> [REQUIRED ACTION]: Restate word for word the entries below, starting with the line with "Log in (169, 2269)" and continuing through the line with "[Share on WhatsApp]". Include both of those lines and no others.

> [TASK MATERIAL]:
-------------------------

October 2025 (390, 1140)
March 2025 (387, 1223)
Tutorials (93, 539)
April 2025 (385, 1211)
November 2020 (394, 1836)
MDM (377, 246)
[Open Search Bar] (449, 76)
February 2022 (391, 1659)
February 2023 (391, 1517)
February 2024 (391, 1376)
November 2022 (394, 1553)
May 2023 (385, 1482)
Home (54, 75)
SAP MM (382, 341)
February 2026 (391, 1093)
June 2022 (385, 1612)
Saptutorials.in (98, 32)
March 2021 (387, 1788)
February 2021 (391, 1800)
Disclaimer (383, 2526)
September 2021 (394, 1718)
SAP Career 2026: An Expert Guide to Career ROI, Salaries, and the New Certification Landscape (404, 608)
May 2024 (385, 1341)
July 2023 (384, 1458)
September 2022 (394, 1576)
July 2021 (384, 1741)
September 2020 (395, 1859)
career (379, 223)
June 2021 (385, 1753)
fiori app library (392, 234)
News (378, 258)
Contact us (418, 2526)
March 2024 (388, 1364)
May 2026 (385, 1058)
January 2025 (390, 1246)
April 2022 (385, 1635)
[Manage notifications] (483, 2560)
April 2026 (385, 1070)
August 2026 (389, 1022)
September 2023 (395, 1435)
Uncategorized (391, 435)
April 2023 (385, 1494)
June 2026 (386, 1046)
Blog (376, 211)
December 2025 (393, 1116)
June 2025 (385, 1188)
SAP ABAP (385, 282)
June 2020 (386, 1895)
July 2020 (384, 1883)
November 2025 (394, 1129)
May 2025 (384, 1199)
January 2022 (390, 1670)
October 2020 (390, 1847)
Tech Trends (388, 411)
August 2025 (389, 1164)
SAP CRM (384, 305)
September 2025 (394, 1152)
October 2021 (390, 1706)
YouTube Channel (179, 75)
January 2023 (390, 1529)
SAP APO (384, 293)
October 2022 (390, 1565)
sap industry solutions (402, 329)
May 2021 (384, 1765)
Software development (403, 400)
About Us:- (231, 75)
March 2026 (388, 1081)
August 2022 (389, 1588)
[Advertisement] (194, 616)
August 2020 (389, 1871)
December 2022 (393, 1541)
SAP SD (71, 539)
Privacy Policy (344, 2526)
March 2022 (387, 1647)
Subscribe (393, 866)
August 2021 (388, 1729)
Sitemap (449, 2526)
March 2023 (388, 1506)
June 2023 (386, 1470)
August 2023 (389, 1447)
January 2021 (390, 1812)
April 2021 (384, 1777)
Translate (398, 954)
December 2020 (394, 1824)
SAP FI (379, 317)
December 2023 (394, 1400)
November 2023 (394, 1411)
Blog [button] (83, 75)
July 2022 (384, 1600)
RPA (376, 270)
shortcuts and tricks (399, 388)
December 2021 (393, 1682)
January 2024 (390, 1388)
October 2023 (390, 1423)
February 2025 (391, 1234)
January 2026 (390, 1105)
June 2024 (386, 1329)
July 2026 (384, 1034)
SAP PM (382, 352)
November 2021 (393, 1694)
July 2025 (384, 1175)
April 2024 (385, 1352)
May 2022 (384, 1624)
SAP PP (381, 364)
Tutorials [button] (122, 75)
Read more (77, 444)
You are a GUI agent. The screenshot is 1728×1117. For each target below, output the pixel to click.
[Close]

-------------------------

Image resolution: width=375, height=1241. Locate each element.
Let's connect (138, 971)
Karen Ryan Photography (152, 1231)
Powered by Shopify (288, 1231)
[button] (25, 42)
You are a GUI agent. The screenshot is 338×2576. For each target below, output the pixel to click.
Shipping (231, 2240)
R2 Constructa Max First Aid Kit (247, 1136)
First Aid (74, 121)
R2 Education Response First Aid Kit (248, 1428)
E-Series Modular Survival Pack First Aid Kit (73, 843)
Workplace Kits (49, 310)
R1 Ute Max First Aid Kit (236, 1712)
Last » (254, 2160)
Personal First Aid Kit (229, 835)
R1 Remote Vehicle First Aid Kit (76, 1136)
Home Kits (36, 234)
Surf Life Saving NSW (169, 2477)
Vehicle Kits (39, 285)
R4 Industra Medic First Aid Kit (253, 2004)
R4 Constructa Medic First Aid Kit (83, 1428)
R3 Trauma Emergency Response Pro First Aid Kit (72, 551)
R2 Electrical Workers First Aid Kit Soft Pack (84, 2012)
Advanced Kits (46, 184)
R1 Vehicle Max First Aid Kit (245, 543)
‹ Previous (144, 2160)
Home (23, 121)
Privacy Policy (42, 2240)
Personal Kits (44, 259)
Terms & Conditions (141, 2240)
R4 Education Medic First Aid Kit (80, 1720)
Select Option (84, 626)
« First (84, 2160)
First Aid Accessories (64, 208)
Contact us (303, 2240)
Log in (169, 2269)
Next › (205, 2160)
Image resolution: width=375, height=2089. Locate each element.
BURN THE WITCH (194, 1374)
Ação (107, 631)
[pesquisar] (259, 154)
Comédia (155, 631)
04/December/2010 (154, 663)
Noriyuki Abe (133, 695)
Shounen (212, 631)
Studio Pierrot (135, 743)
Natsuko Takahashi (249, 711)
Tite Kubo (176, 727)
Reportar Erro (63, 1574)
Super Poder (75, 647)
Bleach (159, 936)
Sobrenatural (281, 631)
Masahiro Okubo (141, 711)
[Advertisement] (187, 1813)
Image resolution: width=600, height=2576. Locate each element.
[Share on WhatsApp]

-------------------------

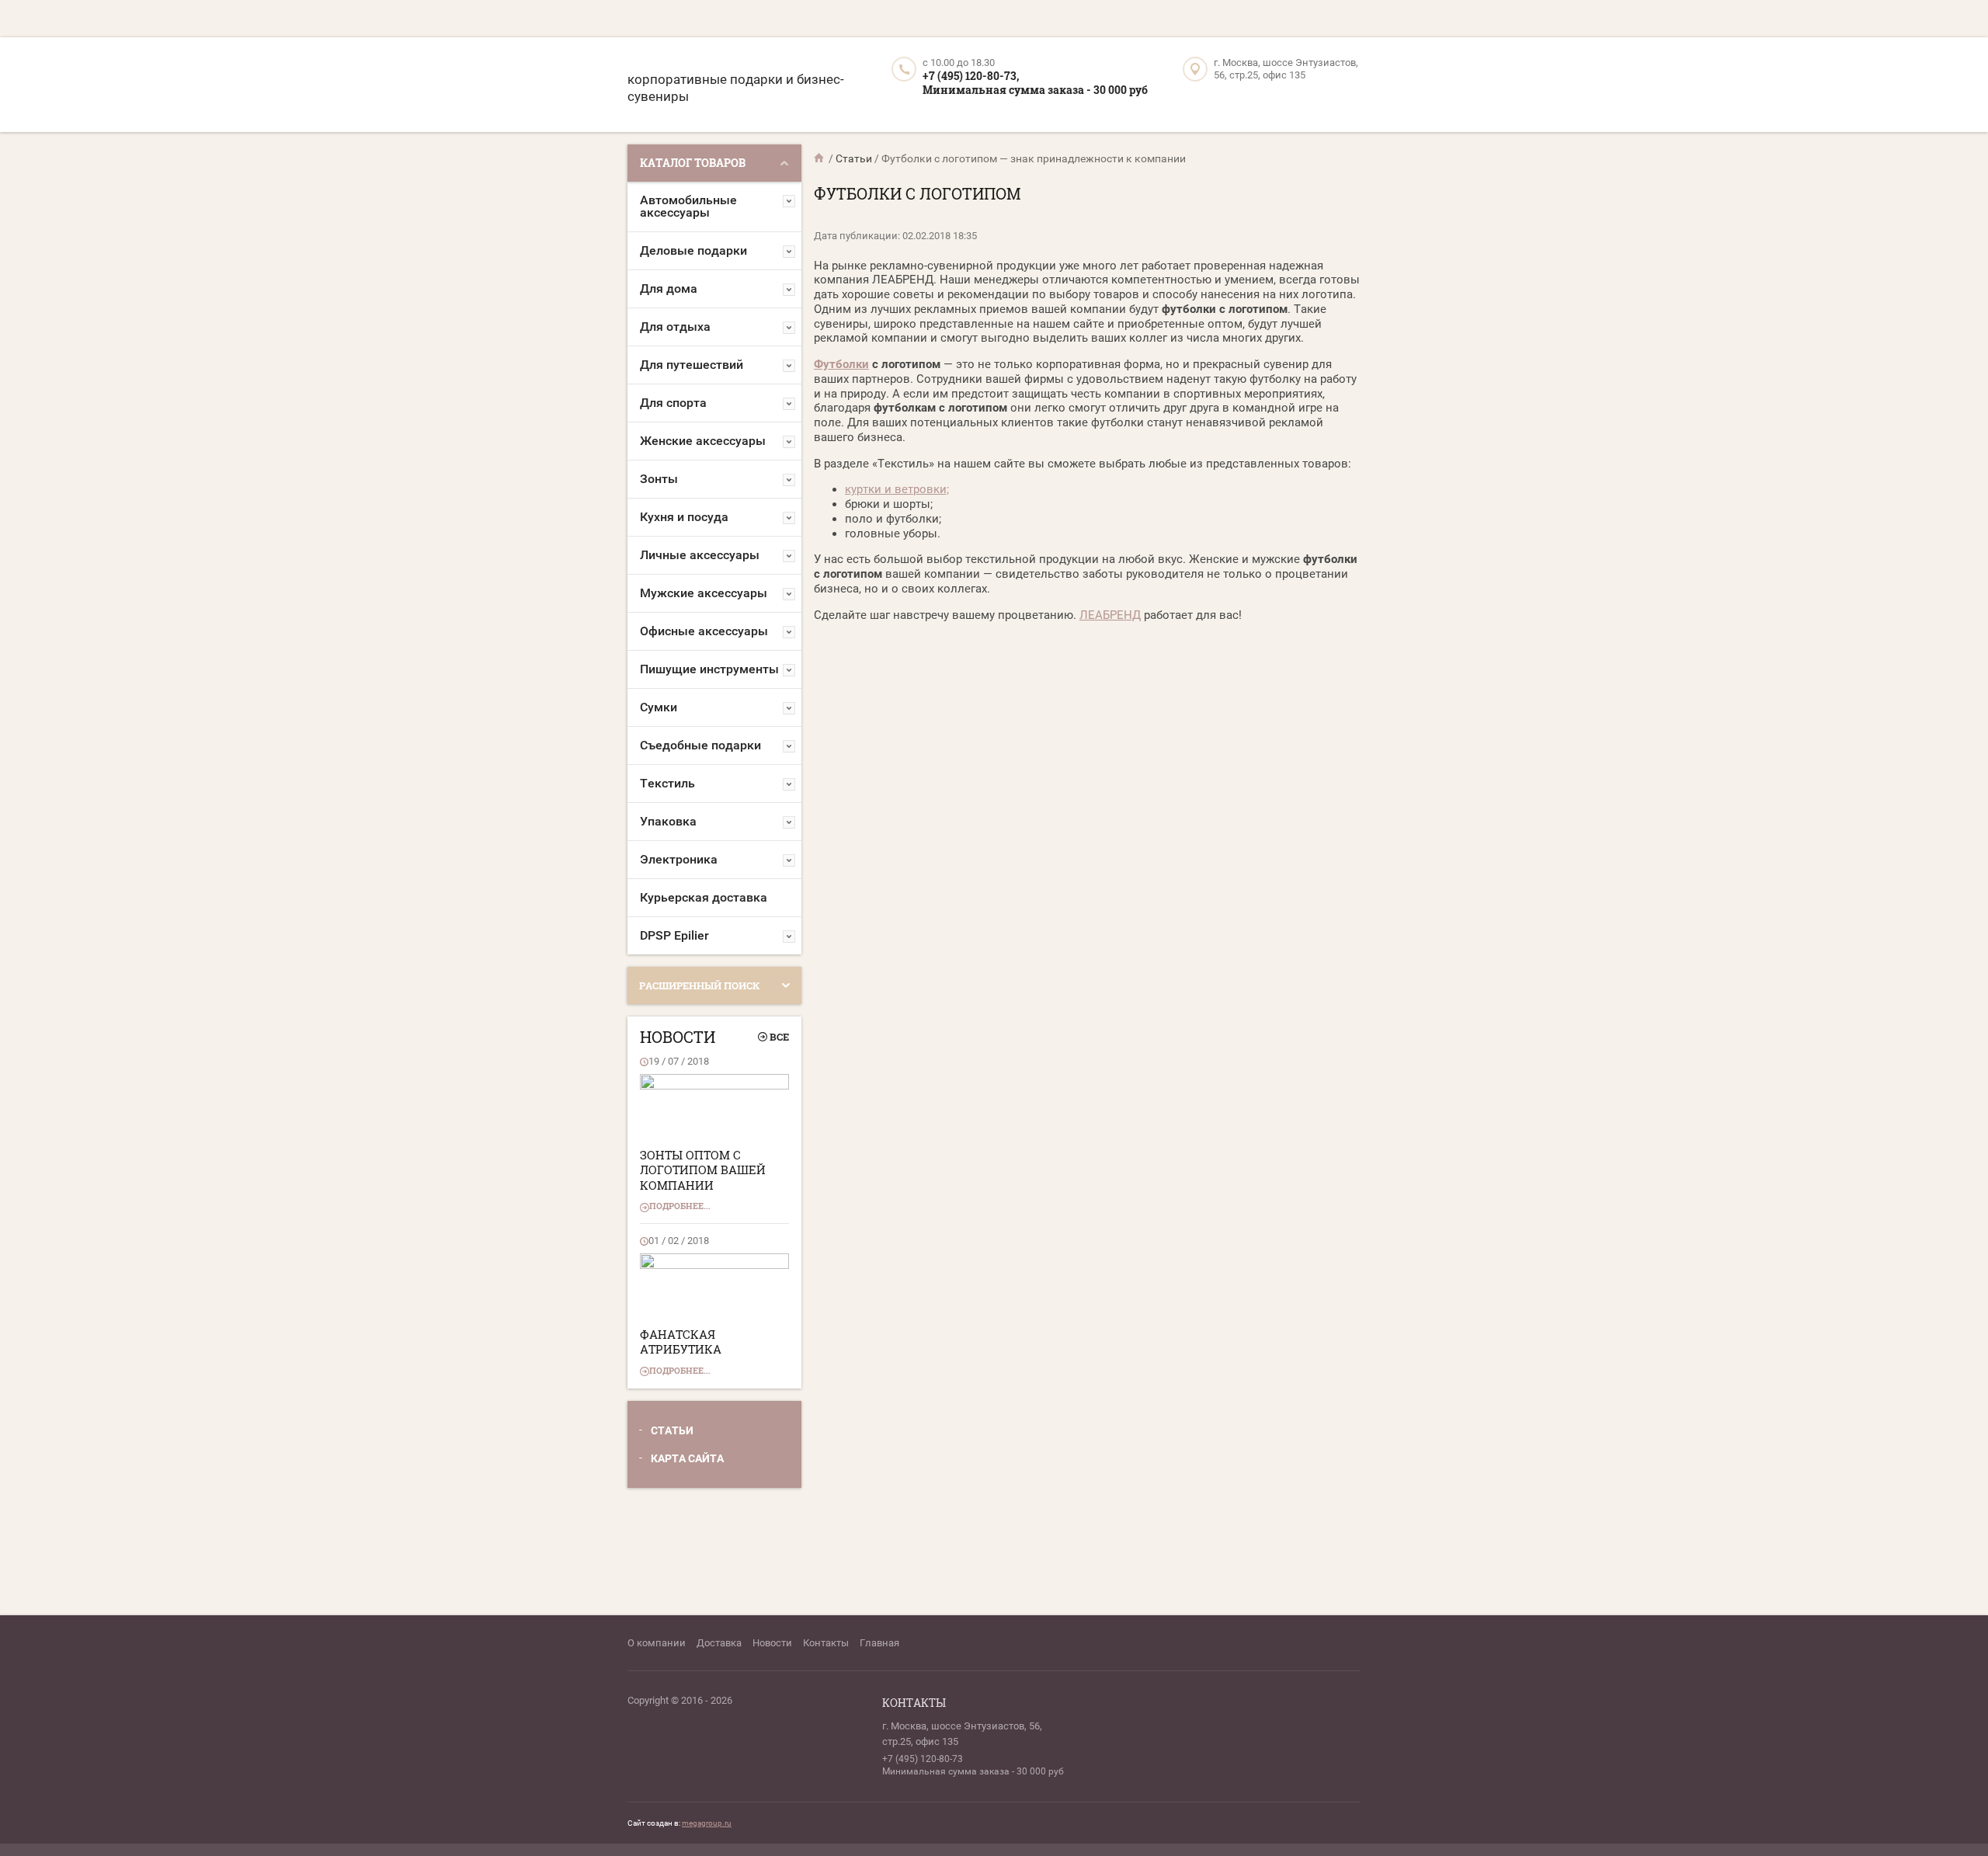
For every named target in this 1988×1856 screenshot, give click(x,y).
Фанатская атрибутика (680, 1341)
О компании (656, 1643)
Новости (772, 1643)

-------------------------

> [SOLVED EXERCISE]:
Log in (169, 2269)
Next › (205, 2160)
Image resolution: width=375, height=2089. Locate each element.
BURN THE WITCH (194, 1374)
Ação (107, 631)
[pesquisar] (259, 154)
Comédia (155, 631)
04/December/2010 (154, 663)
Noriyuki Abe (133, 695)
Shounen (212, 631)
Studio Pierrot (135, 743)
Natsuko Takahashi (249, 711)
Tite Kubo (176, 727)
Reportar Erro (63, 1574)
Super Poder (75, 647)
Bleach (159, 936)
Sobrenatural (281, 631)
Masahiro Okubo (141, 711)
[Advertisement] (187, 1813)
Image resolution: width=600, height=2576. Locate each element.
[Share on WhatsApp]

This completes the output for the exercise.